GIVEN TASK |
How many lines in the records below contain the string "This", with case counting? Reply with the number alone.

DATA SUPPLIED |
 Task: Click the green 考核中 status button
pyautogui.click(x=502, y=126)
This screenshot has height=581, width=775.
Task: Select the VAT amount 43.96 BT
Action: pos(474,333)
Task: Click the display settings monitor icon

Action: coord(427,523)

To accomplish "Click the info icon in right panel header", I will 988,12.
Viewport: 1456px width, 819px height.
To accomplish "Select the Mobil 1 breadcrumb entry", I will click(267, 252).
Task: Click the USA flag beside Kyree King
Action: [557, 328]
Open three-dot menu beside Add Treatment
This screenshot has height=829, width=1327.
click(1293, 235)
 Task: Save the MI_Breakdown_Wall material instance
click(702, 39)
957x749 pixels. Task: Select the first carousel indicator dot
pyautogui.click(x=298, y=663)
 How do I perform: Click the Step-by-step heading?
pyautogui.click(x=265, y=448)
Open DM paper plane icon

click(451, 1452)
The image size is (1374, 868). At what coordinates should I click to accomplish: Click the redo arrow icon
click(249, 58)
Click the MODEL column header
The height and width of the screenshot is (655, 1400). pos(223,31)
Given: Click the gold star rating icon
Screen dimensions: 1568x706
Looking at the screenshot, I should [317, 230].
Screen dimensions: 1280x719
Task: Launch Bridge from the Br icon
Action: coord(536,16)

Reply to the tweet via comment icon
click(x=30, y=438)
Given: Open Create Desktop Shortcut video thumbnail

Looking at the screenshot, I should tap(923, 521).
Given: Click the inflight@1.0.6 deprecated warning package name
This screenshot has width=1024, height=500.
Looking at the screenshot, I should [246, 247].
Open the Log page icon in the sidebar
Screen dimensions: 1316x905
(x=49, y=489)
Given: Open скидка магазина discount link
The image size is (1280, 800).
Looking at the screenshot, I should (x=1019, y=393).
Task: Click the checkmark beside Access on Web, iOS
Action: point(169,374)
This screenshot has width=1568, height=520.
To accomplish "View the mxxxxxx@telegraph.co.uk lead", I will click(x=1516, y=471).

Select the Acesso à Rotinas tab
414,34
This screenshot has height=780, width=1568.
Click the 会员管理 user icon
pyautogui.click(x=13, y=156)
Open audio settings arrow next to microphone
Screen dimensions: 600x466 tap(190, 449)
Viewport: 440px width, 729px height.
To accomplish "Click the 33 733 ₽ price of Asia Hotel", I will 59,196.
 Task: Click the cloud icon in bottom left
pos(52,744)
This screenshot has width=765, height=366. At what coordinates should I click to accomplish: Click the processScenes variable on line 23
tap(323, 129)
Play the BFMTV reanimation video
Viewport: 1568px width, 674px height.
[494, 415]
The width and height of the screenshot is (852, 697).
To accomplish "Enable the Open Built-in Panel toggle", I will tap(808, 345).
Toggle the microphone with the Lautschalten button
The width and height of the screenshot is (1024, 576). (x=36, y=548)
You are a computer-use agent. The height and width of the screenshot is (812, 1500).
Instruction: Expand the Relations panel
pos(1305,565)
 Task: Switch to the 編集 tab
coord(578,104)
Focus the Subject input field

OUTPUT OF THE EXERCISE |
6